Tarefas escritas:
1/ Segundo o trecho da página sobre o rádio digital, qual universidade está conduzindo os testes no Brasil?
2/ Por favor, passe para uma tabela Markdown, com as colunas n e Linha, as linhas dos registros que vão da linha que contém "Image resolution: width=570" até o fim dos registros, incluindo as duas pontas. Numere cada linha e deixe de fora as linhas em branco.

Trecho da página:
----

Fonte: Caros Ouvintes
[21/12/08]
E o rádio digital? Uma análise responsável
por Hélio Costa, jornalista, senador da República, ministro das
Comunicações
O rádio digital, mesmo nos países de origem, tem ainda muitos problemas,
que precisam ser solucionados antes de tomarmos uma decisão que terá um
impacto direto nas comunicações.
O artigo de Nair Prata (3/12) sobre o projeto
de rádio digital, em estudos no Ministério das Comunicações (Minicom),
merece reparos em virtude dos inúmeros equívocos cometidos pela autora. O
primeiro é não ver que a TV digital está com o seu cronograma de instalação
adiantado em 18 meses e que, em apenas um ano, desde seu lançamento, em 2 de
dezembro de 2007, cerca de 46% da população brasileira, inclusive a de Belo
Horizonte e região, já tem cobertura de TV digital. Os Estados Unidos
levaram 10 anos para chegar a esse índice em um país que tem aproximadamente
a mesma extensão territorial do Brasil. Diferentemente da TV, o rádio
digital continua enfrentando sérios problemas nos seus países de origem. Em
retrospecto, quando chegamos ao Ministério das Comunicações, há três anos,
algumas das principais emissoras brasileiras já estavam testando, sem
observação de normas técnicas, o sistema norte-americano IBOC de rádio
digital. O grupo de trabalho que criamos para supervisionar as decisões
sobre o rádio digital sugeriu a realização de testes oficiais e rigorosos
com o IBOC e também com os padrões europeus. O nosso objetivo é encontrar as
ferramentas básicas de um sistema que transmita em ondas médias (OM) e
freqüência modulada (FM), de modo a que o receptor do rádio digital possa
captar as transmissões no sistema analógico atual, em OM e FM, e passar
automaticamente para o digital onde a tecnologia estiver disponível. Caso
contrário, precisaríamos de três receptores diferentes: um para o rádio
analógico que você tem em sua casa ou no carro, um para captar a transmissão
em FM digital e outro para captar a transmissão em ondas médias ou OM
digital.
Os padrões norte-americano e europeu de rádio
digital têm diferenças fundamentais. Enquanto o IBOC transmite no mesmo
canal, sem utilização de um novo espaço no espectro eletromagnético, tanto
em OM quanto em FM, o europeu DAB (digital audio broadcasting) , precisa de
freqüências diferentes para a transmissão em ondas médias e não faz
transmissões em FM, ou freqüência modulada. O DRM, por sua vez, também só
transmite em OM e precisa de novos canais, impossibilitando a sua utilização
nas principais cidades brasileiras. Só recentemente o padrão europeu DRM
informou que está estudando um sistema de freqüência modulada, transmitido
no mesmo canal, no sistema digital. A empresa IBiquity, detentora da patente
do IBOC, ou Radio HD, se prontificou a trazer os equipamentos para os testes
que estão sendo conduzidos no Brasil pela Universidade Mackenzie,
supervisionados pelo Ministério das Comunicações, Agência Nacional de
Telecomunicações (Anatel) e Associação Brasileira de Emissoras de Rádio e
Televisão (Abert). Os europeus, entretanto, até agora, não viabilizaram a
aparelhagem necessária às medições de campo, fundamentais para uma avaliação
científica e correta dos seus padrões. Outra questão
que os três sistemas precisam resolver é a transmissão em baixa potência,
que ainda não está definida, para que o rádio digital, no Brasil, não exclua
as rádios comunitárias autorizadas, principais instrumentos de interação dos
bairros e pequenas comunidades. Na verdade, esperamos que os EUA e a Europa
resolveram os problemas que encontraram na implantação do rádio digital e
que impediram, até agora, a sua popularização.

----

Dados fornecidos:
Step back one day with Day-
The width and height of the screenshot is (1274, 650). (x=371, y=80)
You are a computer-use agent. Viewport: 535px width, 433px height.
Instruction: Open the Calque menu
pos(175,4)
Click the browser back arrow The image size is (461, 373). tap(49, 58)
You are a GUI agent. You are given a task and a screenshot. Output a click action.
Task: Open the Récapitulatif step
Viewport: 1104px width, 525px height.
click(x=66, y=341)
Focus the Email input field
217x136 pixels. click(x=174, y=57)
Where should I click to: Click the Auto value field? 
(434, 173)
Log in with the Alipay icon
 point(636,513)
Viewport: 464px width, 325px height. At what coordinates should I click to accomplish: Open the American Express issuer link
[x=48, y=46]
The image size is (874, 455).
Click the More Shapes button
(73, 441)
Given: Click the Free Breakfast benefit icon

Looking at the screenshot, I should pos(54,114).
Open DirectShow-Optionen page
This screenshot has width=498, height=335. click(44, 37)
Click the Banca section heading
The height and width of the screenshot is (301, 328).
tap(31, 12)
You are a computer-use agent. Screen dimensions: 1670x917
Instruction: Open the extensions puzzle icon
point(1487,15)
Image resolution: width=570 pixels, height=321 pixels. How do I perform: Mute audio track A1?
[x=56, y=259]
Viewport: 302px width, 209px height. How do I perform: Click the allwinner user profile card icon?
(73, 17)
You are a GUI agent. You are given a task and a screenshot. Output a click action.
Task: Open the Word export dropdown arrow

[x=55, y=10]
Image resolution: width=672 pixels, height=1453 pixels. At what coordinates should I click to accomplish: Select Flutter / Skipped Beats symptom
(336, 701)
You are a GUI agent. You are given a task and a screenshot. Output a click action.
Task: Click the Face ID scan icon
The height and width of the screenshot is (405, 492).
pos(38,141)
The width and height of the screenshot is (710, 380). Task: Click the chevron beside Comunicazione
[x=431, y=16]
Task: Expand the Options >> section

----

Soluções por tarefa:
1/ A Universidade Mackenzie.

2/
| n | Linha |
|---|---|
| 1 | Image resolution: width=570 pixels, height=321 pixels. How do I perform: Mute audio track A1? |
| 2 | [x=56, y=259] |
| 3 | Viewport: 302px width, 209px height. How do I perform: Click the allwinner user profile card icon? |
| 4 | (73, 17) |
| 5 | You are a GUI agent. You are given a task and a screenshot. Output a click action. |
| 6 | Task: Open the Word export dropdown arrow |
| 7 | [x=55, y=10] |
| 8 | Image resolution: width=672 pixels, height=1453 pixels. At what coordinates should I click to accomplish: Select Flutter / Skipped Beats symptom |
| 9 | (336, 701) |
| 10 | You are a GUI agent. You are given a task and a screenshot. Output a click action. |
| 11 | Task: Click the Face ID scan icon |
| 12 | The height and width of the screenshot is (405, 492). |
| 13 | pos(38,141) |
| 14 | The width and height of the screenshot is (710, 380). Task: Click the chevron beside Comunicazione |
| 15 | [x=431, y=16] |
| 16 | Task: Expand the Options >> section |